Exercise requirements:
Within the data below, find the string "value" and return each line where it occurs.
Working data below:
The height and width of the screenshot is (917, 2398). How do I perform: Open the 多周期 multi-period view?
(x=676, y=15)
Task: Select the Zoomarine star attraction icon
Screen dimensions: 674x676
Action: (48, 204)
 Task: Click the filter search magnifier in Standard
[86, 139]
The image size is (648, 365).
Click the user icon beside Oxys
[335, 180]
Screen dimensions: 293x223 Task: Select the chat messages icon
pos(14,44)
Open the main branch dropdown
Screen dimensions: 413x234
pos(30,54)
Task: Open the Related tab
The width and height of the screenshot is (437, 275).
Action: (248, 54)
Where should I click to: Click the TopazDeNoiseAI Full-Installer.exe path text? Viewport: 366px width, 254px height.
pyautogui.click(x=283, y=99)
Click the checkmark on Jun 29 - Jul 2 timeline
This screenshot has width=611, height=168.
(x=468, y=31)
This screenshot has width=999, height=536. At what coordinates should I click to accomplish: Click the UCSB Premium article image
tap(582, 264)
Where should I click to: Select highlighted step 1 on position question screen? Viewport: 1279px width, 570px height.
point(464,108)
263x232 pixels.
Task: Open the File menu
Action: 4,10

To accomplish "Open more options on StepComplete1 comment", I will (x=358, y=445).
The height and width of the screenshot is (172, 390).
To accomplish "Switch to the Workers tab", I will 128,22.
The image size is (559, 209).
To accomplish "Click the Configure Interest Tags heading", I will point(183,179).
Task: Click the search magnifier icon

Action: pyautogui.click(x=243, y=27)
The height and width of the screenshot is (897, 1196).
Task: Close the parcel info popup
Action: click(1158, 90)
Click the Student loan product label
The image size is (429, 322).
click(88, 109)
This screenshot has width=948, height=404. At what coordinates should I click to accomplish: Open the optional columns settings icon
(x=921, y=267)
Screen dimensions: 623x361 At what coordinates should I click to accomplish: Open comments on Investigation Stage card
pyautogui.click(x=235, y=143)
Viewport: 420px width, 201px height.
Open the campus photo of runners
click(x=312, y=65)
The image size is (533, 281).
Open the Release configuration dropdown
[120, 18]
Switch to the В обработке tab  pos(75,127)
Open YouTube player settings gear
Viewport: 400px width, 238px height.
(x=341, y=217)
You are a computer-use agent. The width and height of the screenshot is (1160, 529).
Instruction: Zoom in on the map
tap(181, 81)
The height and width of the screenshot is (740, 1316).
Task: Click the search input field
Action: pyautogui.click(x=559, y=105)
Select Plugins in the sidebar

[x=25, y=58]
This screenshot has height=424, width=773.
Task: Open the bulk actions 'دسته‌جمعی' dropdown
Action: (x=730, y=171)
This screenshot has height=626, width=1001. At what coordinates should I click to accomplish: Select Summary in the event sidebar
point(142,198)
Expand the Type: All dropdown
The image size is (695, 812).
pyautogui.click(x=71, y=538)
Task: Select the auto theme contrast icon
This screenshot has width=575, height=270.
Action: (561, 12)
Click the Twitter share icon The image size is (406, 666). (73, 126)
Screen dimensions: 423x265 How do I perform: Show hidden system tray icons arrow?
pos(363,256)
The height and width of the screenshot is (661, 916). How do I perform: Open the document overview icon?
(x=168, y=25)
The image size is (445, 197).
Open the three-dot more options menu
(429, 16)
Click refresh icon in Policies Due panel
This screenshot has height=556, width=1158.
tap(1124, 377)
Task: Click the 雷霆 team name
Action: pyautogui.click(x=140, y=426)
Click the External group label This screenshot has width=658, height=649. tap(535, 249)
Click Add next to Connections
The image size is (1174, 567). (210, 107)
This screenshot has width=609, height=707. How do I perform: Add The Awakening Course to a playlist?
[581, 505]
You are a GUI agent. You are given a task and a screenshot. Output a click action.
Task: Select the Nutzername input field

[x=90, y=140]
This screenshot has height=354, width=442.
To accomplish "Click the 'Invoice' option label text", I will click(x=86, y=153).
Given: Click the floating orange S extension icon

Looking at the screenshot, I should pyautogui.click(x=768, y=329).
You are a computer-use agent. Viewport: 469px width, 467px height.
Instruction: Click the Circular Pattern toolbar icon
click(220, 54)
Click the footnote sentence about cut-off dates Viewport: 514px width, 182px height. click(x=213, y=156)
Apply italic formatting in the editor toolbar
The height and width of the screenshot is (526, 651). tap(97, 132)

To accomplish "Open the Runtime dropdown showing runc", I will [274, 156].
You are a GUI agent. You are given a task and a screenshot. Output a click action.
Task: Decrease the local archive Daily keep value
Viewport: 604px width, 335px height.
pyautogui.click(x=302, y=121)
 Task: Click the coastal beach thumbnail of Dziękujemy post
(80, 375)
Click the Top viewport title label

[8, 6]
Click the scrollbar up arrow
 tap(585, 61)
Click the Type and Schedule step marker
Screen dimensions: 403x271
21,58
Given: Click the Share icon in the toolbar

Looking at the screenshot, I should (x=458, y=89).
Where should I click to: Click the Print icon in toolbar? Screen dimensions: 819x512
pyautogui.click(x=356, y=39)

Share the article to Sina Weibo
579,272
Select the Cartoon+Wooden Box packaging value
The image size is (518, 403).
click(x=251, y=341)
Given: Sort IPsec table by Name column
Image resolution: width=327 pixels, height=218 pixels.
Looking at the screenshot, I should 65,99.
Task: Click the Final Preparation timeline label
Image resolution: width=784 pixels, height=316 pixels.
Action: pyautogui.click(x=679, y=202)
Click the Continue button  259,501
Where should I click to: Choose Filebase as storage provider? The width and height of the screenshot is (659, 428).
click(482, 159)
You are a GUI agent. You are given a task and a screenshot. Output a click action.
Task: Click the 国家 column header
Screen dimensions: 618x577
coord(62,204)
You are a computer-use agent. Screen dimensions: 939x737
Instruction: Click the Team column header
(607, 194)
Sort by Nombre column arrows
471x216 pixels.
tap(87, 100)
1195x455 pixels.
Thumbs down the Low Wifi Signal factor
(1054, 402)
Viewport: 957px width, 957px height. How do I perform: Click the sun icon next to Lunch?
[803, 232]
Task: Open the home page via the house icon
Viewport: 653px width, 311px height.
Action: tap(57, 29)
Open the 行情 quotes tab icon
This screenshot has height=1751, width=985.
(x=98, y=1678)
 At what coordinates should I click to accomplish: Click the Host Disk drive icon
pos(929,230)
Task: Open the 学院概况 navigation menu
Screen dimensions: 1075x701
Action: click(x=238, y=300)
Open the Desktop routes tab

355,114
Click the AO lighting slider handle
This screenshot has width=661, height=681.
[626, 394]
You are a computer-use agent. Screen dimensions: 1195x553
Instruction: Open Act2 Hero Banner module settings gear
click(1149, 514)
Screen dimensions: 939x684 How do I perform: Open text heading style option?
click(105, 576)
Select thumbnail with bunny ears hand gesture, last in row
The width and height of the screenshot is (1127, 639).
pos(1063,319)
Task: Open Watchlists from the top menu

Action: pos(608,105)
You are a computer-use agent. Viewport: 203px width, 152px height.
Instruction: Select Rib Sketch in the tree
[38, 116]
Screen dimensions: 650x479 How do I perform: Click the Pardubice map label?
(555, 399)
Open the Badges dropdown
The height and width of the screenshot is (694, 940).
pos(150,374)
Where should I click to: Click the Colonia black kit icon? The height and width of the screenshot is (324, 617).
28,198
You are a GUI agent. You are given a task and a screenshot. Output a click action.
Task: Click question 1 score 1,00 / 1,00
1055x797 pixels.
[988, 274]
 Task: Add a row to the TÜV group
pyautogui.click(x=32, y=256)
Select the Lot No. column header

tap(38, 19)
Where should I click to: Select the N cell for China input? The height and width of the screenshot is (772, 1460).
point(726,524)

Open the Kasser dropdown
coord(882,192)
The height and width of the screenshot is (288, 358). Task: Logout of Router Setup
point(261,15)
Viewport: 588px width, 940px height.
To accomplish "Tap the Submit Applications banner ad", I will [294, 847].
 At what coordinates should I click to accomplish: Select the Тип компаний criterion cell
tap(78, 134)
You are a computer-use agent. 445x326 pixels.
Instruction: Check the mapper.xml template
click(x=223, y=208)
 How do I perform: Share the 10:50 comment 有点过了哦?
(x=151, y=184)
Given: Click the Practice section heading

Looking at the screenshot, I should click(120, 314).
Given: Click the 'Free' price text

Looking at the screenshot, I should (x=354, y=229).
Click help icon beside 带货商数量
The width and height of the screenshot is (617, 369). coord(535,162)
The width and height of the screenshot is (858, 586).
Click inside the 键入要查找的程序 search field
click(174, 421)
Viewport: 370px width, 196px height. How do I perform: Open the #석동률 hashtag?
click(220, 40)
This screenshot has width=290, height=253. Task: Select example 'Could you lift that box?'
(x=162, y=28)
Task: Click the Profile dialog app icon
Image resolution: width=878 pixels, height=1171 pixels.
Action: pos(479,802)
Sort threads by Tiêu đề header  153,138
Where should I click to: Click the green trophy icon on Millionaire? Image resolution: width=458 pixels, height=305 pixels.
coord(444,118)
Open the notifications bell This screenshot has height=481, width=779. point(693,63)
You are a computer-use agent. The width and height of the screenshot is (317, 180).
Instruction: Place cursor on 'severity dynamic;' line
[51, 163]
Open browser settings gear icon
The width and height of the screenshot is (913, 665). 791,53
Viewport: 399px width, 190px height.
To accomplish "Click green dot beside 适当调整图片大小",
End of Working data.
Response:
Task: Decrease the local archive Daily keep value
Select the Cartoon+Wooden Box packaging value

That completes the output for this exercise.